Os dados do PIB indicam que a economia brasileira cresce abaixo de seu potencial, explica Joaquim Eloi, diretor da Bahema. Mas o freio puxado, segundo ele, não conseguiu segurar a inflação, fortemente concentrada no setor de serviços.
- Combater inflação passa por desaquecer a economia. Porém, o mercado de trabalho está claramente aquecido, com baixas taxas de desemprego e com muitos reajustes acima da inflação. Com mais renda e trabalho, há mais consumo de produtos e serviços. O nível de atividade tem que cair para segurar a inflação - disse Eloi, para quem uma inflação de 6,0% não é "o fim do mundo" - O importante é olhar para a trajetória dessa inflação, se está subindo ou caindo.
Moradores de Recife, o casal Luiz Salvador Guedes Sobrinho e Miriam Souza da Silva é o retrato desse consumo pujante e do dinamismo do setor de serviços. O ex-pescador e a ex-doméstica atuam nas áreas de hidráulica e estética e tiveram a renda multiplicada. Com consciência de terem saído da baixa renda para a classe média, eles não escondem a satisfação de consumir: têm cinco telefones celulares, televisão LCD, máquina de lavar, computador, geladeira e acabam de renovar toda a mobília de seu apartamento. Sobrinho já tem planos para 2012: comprar uma casa com garagem para guardar o carro que pretende adquirir ainda no primeiro semestre.
Mas do desejo de consumo do casal, que mostra a demanda reprimida no país, Alexandre Maia, da GAP Asset Management, avalia que há forças contraditórias influenciando os preços. Ele cita uma queda prevista de preços administrados como o da tarifa de ônibus, em função das eleições municipais em 2012 (em anos eleitorais não há reajuste), e um cenário externo menos inflacionário. Reconhece, porém, que o corte realizado pelo BC torna a inflação de 2012 mais próxima de 6% que os 5,5% projetados até então pela GAP.
- Acreditamos que o BC derrubará a Selic a 10% até o início de 2012, o que se somará ao aumento do salário mínimo e a renda em alta - diz Maia.
Segundo Sergio Vale, da MB Associados, a desaceleração do PIB é saudável, mas não deve segurar os preços.
- Pelo contrário, com a decisão do Copom, a inflação deve ficar ainda maior ano que vem. Mudamos a projeção de 5,3% para 5,7% do IPCA em 2012 - comentou ele.
LCA: BC pode ter criado ambiente de incerteza
Para o economista da LCA, Bráulio Borges, a decisão do BC foi precipitada e influenciará negativamente as expectativas para a inflação, por ter criado um ambiente de incerteza:
- O BC pode até provar que está certo, mas deveria ter sinalizado ao mercado.

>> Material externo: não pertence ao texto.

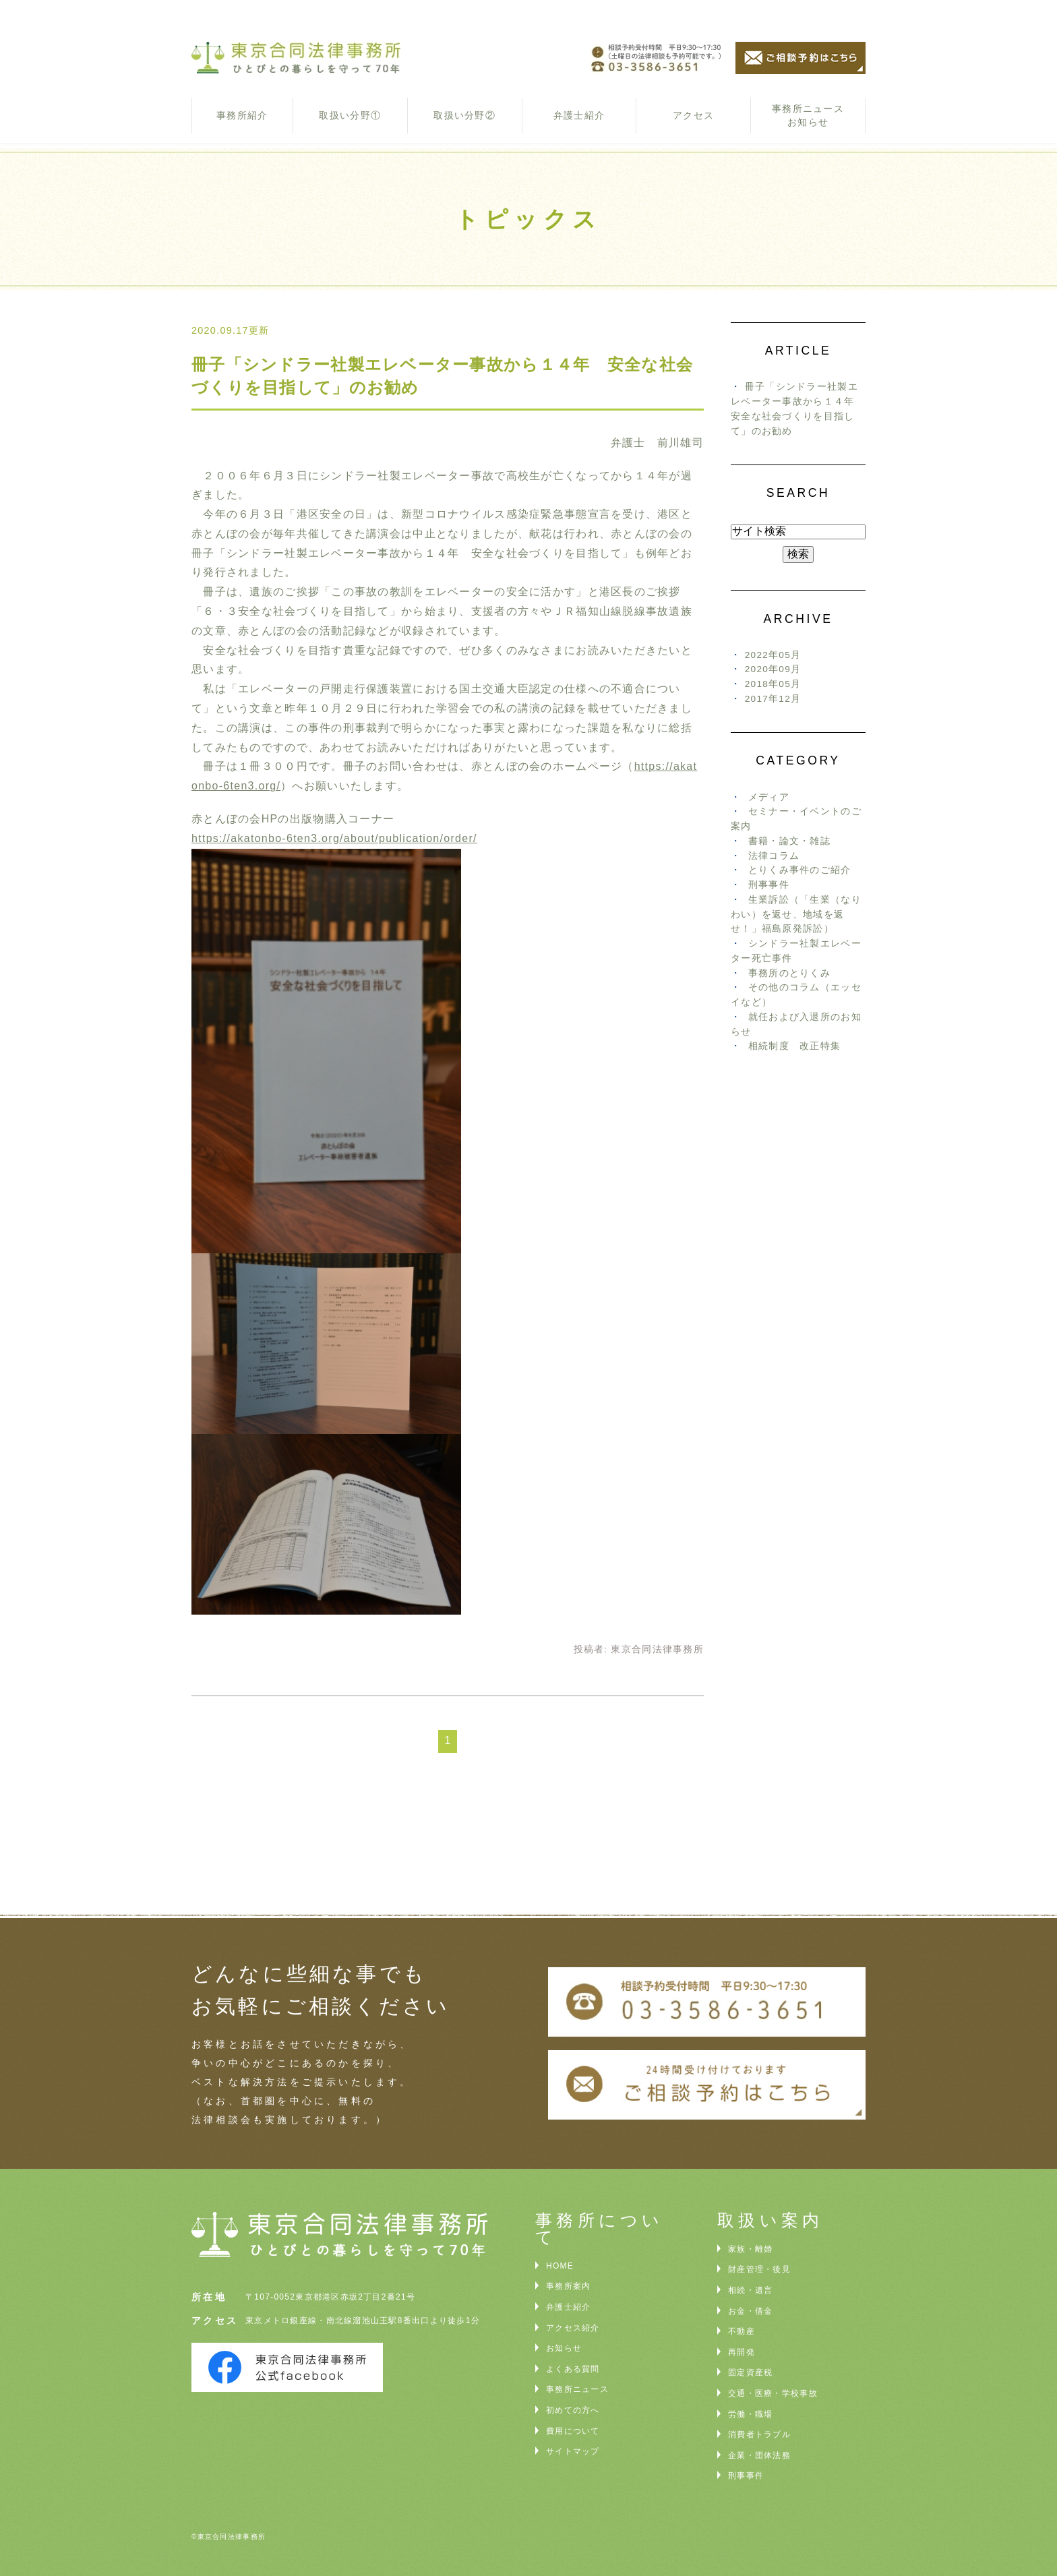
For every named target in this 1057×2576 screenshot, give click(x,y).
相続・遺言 (750, 2290)
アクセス (693, 115)
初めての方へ (573, 2410)
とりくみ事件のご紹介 (799, 870)
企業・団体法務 (759, 2455)
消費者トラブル (759, 2434)
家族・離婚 (750, 2249)
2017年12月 (773, 699)
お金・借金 (750, 2311)
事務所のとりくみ (789, 973)
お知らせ (564, 2348)
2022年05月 (773, 655)
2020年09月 (773, 669)
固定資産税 (750, 2372)
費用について (573, 2431)
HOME (560, 2266)
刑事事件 (768, 885)
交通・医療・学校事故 (773, 2393)
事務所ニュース (577, 2389)
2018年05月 (773, 684)
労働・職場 (750, 2414)
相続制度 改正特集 (794, 1046)
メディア (768, 797)
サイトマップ (573, 2451)
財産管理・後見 (759, 2269)
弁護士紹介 (579, 115)
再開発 (741, 2352)
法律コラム (773, 856)
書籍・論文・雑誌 (789, 841)
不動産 (741, 2331)
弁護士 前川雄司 (657, 442)
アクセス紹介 (573, 2328)
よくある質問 (573, 2369)
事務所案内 (568, 2286)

O contexto político vai continuar gerando especulações sobre a ingerência do governo no comando da autoridade monetária.
Borges avalia que o corte não se baseou na expectativa para o PIB do segundo trimestre, que é passado, mas no cenário externo futuro. O economista acredita que a inflação está condicionada aos acontecimentos dos últimos trimestres do ano.
- A inflação desse ano está dada. Se o PIB desacelerar, podemos convergir para um IPCA inferior a 5% em 2012.